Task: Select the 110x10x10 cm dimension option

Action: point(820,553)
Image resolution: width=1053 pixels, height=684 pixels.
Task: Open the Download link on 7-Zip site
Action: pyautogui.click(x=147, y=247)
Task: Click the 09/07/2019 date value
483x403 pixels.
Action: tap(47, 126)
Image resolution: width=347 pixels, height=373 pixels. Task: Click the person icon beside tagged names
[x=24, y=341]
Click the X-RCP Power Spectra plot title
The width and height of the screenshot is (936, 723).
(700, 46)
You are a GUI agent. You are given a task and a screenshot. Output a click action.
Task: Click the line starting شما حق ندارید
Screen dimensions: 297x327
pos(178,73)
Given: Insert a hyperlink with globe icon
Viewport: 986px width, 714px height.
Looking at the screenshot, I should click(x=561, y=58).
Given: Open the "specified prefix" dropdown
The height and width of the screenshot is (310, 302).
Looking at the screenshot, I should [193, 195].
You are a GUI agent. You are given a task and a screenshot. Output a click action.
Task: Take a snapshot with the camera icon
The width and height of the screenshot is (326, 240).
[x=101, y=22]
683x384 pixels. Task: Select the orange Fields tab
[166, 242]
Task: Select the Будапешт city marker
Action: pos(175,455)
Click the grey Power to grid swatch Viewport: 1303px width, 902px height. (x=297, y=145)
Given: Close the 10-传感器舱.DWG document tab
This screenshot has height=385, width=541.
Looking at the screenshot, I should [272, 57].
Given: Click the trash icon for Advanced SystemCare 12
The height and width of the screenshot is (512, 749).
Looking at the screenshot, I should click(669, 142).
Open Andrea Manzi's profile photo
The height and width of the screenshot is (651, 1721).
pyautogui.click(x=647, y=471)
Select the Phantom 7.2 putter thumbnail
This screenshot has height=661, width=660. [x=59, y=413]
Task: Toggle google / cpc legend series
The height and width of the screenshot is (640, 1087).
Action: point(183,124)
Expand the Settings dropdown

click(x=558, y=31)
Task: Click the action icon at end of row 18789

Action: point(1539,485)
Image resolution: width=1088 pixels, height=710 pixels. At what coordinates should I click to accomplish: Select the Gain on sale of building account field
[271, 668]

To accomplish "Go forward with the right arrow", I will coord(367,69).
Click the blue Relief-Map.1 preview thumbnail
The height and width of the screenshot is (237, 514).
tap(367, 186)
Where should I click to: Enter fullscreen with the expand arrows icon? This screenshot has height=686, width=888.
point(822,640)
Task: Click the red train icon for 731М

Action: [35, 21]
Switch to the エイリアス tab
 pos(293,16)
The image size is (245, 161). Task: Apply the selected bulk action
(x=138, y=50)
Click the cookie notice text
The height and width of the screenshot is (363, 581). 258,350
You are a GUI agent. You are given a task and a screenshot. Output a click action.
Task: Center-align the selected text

→ INSTRUCTIONS FOR THE TASK
Every record above belongs in the answer, reproduced exactly.

→ SOLUTION BELOW
Task: Select the 110x10x10 cm dimension option

Action: point(820,553)
Image resolution: width=1053 pixels, height=684 pixels.
Task: Open the Download link on 7-Zip site
Action: pyautogui.click(x=147, y=247)
Task: Click the 09/07/2019 date value
483x403 pixels.
Action: tap(47, 126)
Image resolution: width=347 pixels, height=373 pixels. Task: Click the person icon beside tagged names
[x=24, y=341]
Click the X-RCP Power Spectra plot title
The width and height of the screenshot is (936, 723).
(700, 46)
You are a GUI agent. You are given a task and a screenshot. Output a click action.
Task: Click the line starting شما حق ندارید
Screen dimensions: 297x327
pos(178,73)
Given: Insert a hyperlink with globe icon
Viewport: 986px width, 714px height.
Looking at the screenshot, I should click(x=561, y=58).
Given: Open the "specified prefix" dropdown
The height and width of the screenshot is (310, 302).
Looking at the screenshot, I should [193, 195].
You are a GUI agent. You are given a task and a screenshot. Output a click action.
Task: Take a snapshot with the camera icon
The width and height of the screenshot is (326, 240).
[x=101, y=22]
683x384 pixels. Task: Select the orange Fields tab
[166, 242]
Task: Select the Будапешт city marker
Action: pos(175,455)
Click the grey Power to grid swatch Viewport: 1303px width, 902px height. (x=297, y=145)
Given: Close the 10-传感器舱.DWG document tab
This screenshot has height=385, width=541.
Looking at the screenshot, I should [272, 57].
Given: Click the trash icon for Advanced SystemCare 12
The height and width of the screenshot is (512, 749).
Looking at the screenshot, I should click(669, 142).
Open Andrea Manzi's profile photo
The height and width of the screenshot is (651, 1721).
pyautogui.click(x=647, y=471)
Select the Phantom 7.2 putter thumbnail
This screenshot has height=661, width=660. [x=59, y=413]
Task: Toggle google / cpc legend series
The height and width of the screenshot is (640, 1087).
Action: point(183,124)
Expand the Settings dropdown

click(x=558, y=31)
Task: Click the action icon at end of row 18789

Action: point(1539,485)
Image resolution: width=1088 pixels, height=710 pixels. At what coordinates should I click to accomplish: Select the Gain on sale of building account field
[271, 668]

To accomplish "Go forward with the right arrow", I will coord(367,69).
Click the blue Relief-Map.1 preview thumbnail
The height and width of the screenshot is (237, 514).
tap(367, 186)
Where should I click to: Enter fullscreen with the expand arrows icon? This screenshot has height=686, width=888.
point(822,640)
Task: Click the red train icon for 731М

Action: [35, 21]
Switch to the エイリアス tab
 pos(293,16)
The image size is (245, 161). Task: Apply the selected bulk action
(x=138, y=50)
Click the cookie notice text
The height and width of the screenshot is (363, 581). 258,350
You are a GUI agent. You are given a task and a screenshot. Output a click action.
Task: Center-align the selected text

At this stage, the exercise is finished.